Understanding How Value Neurons Shape the Generation of Specified Values in LLMs

Yi Su, Jiayi Zhang, Shu Yang, Xinhai Wang, Lijie Hu, Di Wang


Abstract
Rapid integration of large language models (LLMs) into societal applications has intensified concerns about their alignment with universal ethical principles, as their internal value representations remain opaque despite behavioral alignment advancements. Current approaches struggle to systematically interpret how values are encoded in neural architectures, limited by datasets that prioritize superficial judgments over mechanistic analysis. We introduce ValueLocate, a mechanistic interpretability framework grounded in the Schwartz Values Survey, to address this gap. Our method first constructs ValueInsight, a dataset that operationalizes four dimensions of universal value through behavioral contexts in the real world.
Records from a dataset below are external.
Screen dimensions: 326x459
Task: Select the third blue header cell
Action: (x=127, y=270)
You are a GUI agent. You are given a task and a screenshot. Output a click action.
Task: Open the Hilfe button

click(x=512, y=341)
Leveraging this dataset, we develop a neuron identification method that calculates activation differences between opposing value aspects, enabling precise localization of value-critical neurons without relying on computationally intensive attribution methods. Our proposed validation method demonstrates that targeted manipulation of these neurons effectively alters model value orientations, establishing causal relationships between neurons and value representations. This work advances the foundation for value alignment by bridging psychological value frameworks with neuron analysis in LLMs.
Anthology ID:
2025.findings-emnlp.501
Volume:
Findings of the Association for Computational Linguistics: EMNLP 2025
Month:
November
Year:
2025
Address:
Suzhou, China
Editors:
Christos Christodoulopoulos, Tanmoy Chakraborty, Carolyn Rose, Violet Peng
Venue:
Findings
SIG:
Publisher:
Association for Computational Linguistics
Note:
Pages:
9433–9452
Language:
URL:
https://preview.aclanthology.org/name-variant-enfa-fane/2025.findings-emnlp.501/
DOI:
10.18653/v1/2025.findings-emnlp.501
Bibkey:
Cite (ACL):
Yi Su, Jiayi Zhang, Shu Yang, Xinhai Wang, Lijie Hu, and Di Wang. 2025. Understanding How Value Neurons Shape the Generation of Specified Values in LLMs. In Findings of the Association for Computational Linguistics: EMNLP 2025, pages 9433–9452, Suzhou, China. Association for Computational Linguistics.
Cite (Informal):
Understanding How Value Neurons Shape the Generation of Specified Values in LLMs (Su et al., Findings 2025)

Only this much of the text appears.